Ways to grow and pick broad beans, showing results of sowing both autumn and spring

Broad or FAVA beans are a hardy vegetable which tolerates some frost. In my garden, zone 8 climate with average winter lows of -6 to -8C/20F, broad beans get their roots down in autumn and sit quietly all winter, before exploding into growth in the spring. This results in earlier and often more substantial harvests than from spring sowings. See also two different varieties in this video, tall and short ones – Aquadulce Claudia (tall) and de Monica (shorter).

11 thoughts on “Ways to grow and pick broad beans, showing results of sowing both autumn and spring

  1. Just lost four rows of broad bean seeds sowed two days ago to unknown maurauder leaving perfect little circles in soil.
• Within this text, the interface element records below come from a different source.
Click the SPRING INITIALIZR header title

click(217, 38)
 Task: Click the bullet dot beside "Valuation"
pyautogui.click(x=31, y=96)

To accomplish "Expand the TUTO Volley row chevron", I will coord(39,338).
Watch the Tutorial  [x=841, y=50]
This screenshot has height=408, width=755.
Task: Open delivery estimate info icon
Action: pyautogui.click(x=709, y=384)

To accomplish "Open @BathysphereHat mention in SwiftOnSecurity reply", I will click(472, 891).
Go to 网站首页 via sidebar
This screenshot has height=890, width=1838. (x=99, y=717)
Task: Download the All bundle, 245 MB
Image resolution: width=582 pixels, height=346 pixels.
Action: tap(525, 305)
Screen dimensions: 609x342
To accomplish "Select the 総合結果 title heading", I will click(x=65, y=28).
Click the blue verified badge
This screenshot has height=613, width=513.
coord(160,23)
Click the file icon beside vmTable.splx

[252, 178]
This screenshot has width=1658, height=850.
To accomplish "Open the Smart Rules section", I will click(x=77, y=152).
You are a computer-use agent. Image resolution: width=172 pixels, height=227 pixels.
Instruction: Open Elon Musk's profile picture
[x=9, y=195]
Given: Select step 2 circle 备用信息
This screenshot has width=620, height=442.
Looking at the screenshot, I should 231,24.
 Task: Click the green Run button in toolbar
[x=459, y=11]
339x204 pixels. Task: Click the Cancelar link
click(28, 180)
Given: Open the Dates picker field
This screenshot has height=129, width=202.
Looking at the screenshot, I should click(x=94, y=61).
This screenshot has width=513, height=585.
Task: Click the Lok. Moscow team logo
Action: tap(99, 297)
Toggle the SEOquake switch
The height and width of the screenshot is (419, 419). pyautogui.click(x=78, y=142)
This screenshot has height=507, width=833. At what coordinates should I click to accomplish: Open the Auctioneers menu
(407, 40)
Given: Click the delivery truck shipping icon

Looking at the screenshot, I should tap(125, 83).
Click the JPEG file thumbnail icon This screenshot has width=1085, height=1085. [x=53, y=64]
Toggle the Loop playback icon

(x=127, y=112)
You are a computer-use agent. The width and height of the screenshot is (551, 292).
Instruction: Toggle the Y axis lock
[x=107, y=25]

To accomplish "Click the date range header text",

These seeds sown to replace earlier ones which all germinated but tops nipped off and left on ground. Is it worth a third attempt? Any suggestions Charles?

  2. I didn’t follow your advice and sowed in late September and planted in early October. We’re now having quite a warm fall. The plants are now quite large and starting to bud. Should I pinch back those shoots for eating and will I still get a good harvest in spring?

    1. I punched them back to about 6-8 inches as they were starting th to flower. I’ll report back on results in the spring!

  3. I’m in the UK right now in oxfordshire. Could broad beans be sowed outdoor successfully this coming week?

  4. Really helpful video thank you. You say give the beans plenty of room but don’t specify the spacing you use. Could you give me your recommended spacing please. Many thanks

      1. Is that 18 inches between the rows of two transplants in a row at 6 inches?

        X 6inches X
        6 inches
        X. X

        18 inches

        X 6 inches X
        6 inches
        X 6 inches X

        1. Can be.
          I use varied spacing and have increased it recently to 1 row with 6 inches between each ceiling and 20 inches between rows

          1. Last summer, I grew at 30 cm rows, 10cm apart, four rows to a 120 cm bed, and got a good harvest, filled pods. Is that excessive for one bed in the long term?

          2. That does sound impressively close Miki. But if it works for you, I would carry on and in your high latitude, where growth is so fast but for a relatively short period, close spacing perhaps makes more sense.
            Also the spacing of a broad beans is affected by how much time they have to tiller, or make new stems, turning into multisown plants all from one seed. My spacings tend to assume there is some tillering.